▶ [TASK STATEMENT]: Check every line of the data for the string "column" and copy the ones that have it.

▶ [Records from a data collection]:
=====

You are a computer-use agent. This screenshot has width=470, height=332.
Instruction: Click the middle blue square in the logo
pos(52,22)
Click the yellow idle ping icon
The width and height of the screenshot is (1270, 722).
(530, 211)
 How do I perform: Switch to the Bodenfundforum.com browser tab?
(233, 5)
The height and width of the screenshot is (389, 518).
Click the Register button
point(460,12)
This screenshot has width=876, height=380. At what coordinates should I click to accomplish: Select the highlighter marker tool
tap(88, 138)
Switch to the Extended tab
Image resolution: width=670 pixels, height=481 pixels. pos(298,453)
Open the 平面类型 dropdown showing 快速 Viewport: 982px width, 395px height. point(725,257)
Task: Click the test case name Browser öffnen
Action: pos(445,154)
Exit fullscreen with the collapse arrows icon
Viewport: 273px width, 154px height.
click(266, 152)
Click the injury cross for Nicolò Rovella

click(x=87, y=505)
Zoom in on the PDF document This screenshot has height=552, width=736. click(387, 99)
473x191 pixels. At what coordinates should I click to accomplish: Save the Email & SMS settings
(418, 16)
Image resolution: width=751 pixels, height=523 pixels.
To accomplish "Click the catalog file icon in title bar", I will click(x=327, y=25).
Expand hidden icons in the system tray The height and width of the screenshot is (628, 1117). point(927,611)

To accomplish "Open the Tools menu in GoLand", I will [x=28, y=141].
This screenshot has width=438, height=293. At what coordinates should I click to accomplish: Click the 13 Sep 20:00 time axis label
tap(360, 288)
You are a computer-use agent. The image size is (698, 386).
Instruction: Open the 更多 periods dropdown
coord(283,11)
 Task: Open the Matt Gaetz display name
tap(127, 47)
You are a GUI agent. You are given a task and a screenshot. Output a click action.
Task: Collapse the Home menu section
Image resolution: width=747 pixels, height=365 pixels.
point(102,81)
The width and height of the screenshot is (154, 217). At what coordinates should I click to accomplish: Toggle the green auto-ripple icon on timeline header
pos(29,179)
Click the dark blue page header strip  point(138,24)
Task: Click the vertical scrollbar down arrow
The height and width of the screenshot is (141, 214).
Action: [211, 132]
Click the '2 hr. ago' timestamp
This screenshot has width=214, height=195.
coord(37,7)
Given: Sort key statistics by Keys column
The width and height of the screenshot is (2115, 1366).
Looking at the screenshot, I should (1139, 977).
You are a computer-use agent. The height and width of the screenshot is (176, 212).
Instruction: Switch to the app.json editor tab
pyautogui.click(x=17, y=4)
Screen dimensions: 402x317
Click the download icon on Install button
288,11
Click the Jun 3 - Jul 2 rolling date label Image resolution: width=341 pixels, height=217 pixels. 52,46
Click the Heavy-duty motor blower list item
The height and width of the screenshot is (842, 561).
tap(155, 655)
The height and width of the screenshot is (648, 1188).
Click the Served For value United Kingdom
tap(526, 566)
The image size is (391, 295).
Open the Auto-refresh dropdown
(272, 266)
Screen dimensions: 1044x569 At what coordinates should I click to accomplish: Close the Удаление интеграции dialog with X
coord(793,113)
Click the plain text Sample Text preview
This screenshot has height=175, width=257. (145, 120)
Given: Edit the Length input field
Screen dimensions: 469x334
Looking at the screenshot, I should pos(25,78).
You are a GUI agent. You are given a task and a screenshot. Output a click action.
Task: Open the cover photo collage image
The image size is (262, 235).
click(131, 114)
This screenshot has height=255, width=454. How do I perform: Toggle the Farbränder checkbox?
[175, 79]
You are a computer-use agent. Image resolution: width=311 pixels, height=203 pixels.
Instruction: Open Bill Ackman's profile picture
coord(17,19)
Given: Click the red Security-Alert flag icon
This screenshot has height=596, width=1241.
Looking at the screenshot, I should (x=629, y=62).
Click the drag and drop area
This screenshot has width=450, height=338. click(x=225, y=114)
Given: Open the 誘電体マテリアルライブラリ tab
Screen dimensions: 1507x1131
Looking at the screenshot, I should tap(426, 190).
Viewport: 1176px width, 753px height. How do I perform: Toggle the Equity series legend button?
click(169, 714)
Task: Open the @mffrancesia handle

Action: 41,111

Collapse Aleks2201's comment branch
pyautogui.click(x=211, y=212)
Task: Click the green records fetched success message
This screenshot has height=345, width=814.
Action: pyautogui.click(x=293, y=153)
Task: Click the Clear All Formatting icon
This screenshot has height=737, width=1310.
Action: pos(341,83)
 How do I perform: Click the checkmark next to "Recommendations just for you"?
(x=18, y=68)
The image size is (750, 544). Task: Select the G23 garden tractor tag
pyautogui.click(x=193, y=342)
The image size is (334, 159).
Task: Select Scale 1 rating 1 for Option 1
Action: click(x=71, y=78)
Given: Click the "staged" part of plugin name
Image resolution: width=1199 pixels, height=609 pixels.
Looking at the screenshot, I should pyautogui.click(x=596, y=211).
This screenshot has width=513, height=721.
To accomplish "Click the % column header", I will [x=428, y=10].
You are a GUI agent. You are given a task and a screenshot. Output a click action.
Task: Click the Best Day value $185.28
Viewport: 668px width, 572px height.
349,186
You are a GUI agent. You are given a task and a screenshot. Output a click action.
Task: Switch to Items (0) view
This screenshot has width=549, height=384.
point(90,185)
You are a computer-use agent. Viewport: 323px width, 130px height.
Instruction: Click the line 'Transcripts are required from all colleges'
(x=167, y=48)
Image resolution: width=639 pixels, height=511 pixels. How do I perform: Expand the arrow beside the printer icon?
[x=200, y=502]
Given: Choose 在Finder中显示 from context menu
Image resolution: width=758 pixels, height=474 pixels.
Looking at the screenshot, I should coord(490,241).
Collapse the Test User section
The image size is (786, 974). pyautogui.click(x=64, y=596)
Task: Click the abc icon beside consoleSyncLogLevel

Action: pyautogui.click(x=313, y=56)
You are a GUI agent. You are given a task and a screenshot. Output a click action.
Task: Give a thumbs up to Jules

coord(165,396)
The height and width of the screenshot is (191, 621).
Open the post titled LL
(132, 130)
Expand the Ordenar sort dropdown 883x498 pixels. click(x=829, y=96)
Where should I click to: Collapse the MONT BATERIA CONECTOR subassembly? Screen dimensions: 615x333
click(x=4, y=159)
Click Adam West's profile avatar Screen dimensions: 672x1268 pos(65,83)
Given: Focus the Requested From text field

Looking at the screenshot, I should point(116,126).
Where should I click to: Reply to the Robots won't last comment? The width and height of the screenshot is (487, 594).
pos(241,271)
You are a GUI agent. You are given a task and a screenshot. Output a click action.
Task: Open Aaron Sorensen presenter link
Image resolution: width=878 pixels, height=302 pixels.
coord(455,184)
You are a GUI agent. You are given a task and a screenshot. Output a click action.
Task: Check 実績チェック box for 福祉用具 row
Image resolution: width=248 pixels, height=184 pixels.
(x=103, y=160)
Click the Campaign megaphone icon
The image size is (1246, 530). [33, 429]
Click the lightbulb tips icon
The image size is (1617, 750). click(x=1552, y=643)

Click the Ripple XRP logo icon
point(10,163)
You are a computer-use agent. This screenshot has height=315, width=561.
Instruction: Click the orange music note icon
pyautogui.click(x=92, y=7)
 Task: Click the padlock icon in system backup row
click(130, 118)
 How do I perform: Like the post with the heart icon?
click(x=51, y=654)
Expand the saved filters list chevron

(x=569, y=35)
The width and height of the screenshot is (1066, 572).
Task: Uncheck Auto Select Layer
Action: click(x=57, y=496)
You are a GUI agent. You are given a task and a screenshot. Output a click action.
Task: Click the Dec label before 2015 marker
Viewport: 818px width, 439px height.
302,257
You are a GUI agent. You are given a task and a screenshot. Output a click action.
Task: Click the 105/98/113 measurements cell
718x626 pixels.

=====

▶ [PROBLEM SOLUTION]:
Given: Sort key statistics by Keys column
To accomplish "Click the % column header", I will [x=428, y=10].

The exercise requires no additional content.